Water is one of the most utilised resources around the world and yet it’s among the least respected. Many of us expect access to this life-giving resource to be a right and that it should cost very little. While some governments subsidise its distribution, others extract it to the point that it stresses the very environment it’s supposed to sustain.
Mankind squanders billions of litres of water every year at a time when the global population is growing, urbanising and getting richer. In the process we’re using a lot more water. The population tripled during the 20th century, yet our use of water increased six-fold.
In the 21st century, throw into the mix weather extremes sparked by a planet stuffed with greenhouse gases and you have a perfect storm that has hydrologists very worried.
The biggest challenge is actually appreciating the scale of the water issues we face globally
For the last three years, the World Economic Forum (WEF) has ranked water crises in the top five global risks. Their Global Risk Report for 2018 will again put water top of the table. Catastrophes of this kind exasperated by climate change can trigger conflict and migration.
“Water as a risk factor is very insidious and is linked to many social issues; it also has a strong political dimension, creating grand challenges,” explains Dominic Waughray, head of the Environment and Natural Resource Security System Initiative at WEF.

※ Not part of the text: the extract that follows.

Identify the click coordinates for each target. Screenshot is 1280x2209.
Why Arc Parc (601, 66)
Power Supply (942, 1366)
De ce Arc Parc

“We are also failing to adapt to climate change. We aren’t now talking about one-off extreme weather events. Water also presents a transnational, transboundary problem. The biggest challenge is actually appreciating the scale of the water issues we face globally.”
More than a billion people live in water-scarce regions and as many as 3.5 billion could face water scarcity by 2025, according to the World Bank. The poorest countries and communities are most vulnerable to bad water management and, when it comes to the transboundary issue, more than 260 rivers across the globe run through more than one country.
“Take the River Nile; Egypt needs water downstream, yet many players upstream need water as well, so these issues can flame up politically. Water is a structural long-term risk and many day-to-day economic decisions we make don’t take account of water,” says Mr Waughray.
“Also, people generally don’t move voluntarily. Water crises trigger it. Europe’s migrant crisis is exacerbated by water issues in the central African belt. During Ethiopia’s famine in 1984, many people affected by drought just stayed where they lived and died. Today they get up and move.”
If we’re to appreciate fully the water we drink, feed our livestock, crops and industry, it’s worth understanding how much we use. For instance, coal-fired power plants globally devour enough water to supply the needs of one billion people. This will double if all the planned power plants come into operation in the near future, according to Greenpeace.
“All the water that pours over Niagara Falls in five months is roughly equal to what’s required to produce coal-fired electricity in the US for one year,” says Mr Waughray.
“Emerging markets are now looking to more coal-fired power stations. A lot more water will be needed. However, in these countries you need 70 per cent of the water for agriculture, so there’s competition and an allocation challenge going on.”
India has 240 million people without access to electricity, mostly in rural areas. The country is trying to raise this group out of energy poverty. One solution the government is looking at is cheap coal; 400 gigawatts are planned by 2035. India is going to need a lot of extra water over the coming decades to fire up these power plants.
Energy isn’t the only water-intensive industry as food production, particularly livestock, is too. Global meat demand is forecast to grow 50 per cent by 2025. Currently, up to 16,000 litres of water is needed to produce a kilo of meat.
“If we already use over 70 per cent of freshwater for agriculture and we face huge increases in demand for water-intensive meat, and don’t forget those extra demands for water for energy or water stress from climate change, how do we do it?” asks Mr Waughray.
The World Economic Forum believes one answer is technology, whether it’s growing vegetables in vertical farms within a controlled greenhouse environment, which uses 95 per cent less water, or growing meat in a laboratory, which has similar water-savings.
However, the most exciting developments are in resource management. The fourth industrial revolution, blockchain and artificial intelligence (AI) are all eyeing up the sector and have the potential to disrupt the water industry so it’s managed in a much better way.
The WEF along with the World Bank and technologists are working out how blockchain, the distributed ledger made famous by bitcoin, can be used to manage watersheds. Farmers can be allocated water, and they can then manage and trade their rights fairly, transparently, efficiently and flexibly with 24/7 smartphone access.
AI and quantum computing can be used to predict water usage efficiently; marry this up with satellite imagery, which measures ground water and flow rates, and you have a powerful set of tools.
“We call it wired water. It’s a democratisation tool. The use of tech in water management is very exciting. What we need is radical transparency and this will create a lot less information asymmetry when it comes to water management. Everyone is working in silos – public, private, farmers and energy producers – and it’s not managed well. We can go beyond that,” says Mr Waughray.
“We are at the point of the perfect storm right now, yet we have the technology today. We could not have done this five years ago, but we can’t wait another five to ten years; it will be too late. The building blocks are now in place to radically disrupt how we manage our water.”